Detection of a novel premature stop codon in the OPA1 gene in autosomal dominant optic atrophy

Purpose Autosomal dominant optic atrophy (ADOA) is a genetically heterogeneous disease, with OPA1, OPA4, and OPA5 representing the main ADOA loci. The aim of the study was to identify genetic etiology of inherited optic neuropathy in a Polish family. Methods We report on a 2‐generation Polish family with ADOA in which nine family members are affected. MRI and detailed ophthalmological examination with visual field and electrophysiological testing were performed. DNA was obtained from blood samples and linkage to known ADOA loci as well as sequencing of 29 OPA1 exons were conducted.
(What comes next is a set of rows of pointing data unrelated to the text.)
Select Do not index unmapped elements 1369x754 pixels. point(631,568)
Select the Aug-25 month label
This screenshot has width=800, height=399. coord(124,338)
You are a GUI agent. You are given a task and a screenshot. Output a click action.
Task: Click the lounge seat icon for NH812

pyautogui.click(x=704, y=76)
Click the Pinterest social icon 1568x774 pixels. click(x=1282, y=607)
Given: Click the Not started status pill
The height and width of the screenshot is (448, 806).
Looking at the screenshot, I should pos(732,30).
Amplified fragments were analyzed on an automatic DNA sequencer. Results MRI and ophthalmological examination confirmed the diagnosis of bilateral optic neuropathy. Pattern visual evoked potentials (PVEP) presented delayed P100 wave latency, reduced N75/P100 amplitude and abnormal morphology of waves. Pedigree analysis demonstrated a dominant mode of inheritance. Linkage studies allowed the exclusion of OPA4 and OPA5 loci but revealed linkage to the major OPA1 locus in the investigated family. Sequencing of the OPA1 gene identified a novel C‐to‐T transiton in exon 2 prediciting a premature stop codon (Q31X). The mutation co‐segratated with the phenotype in this family. No other alteration was found in the OPA1 gene. Conclusion Occurrence of the premature termination codon at the beginning of the transcript strongly suggest that ADOA in the investigated family is a consequence of OPA1 haploinsufficiency. The novel variant broadens the spectrum of the reported OPA1 mutations causing ADOA.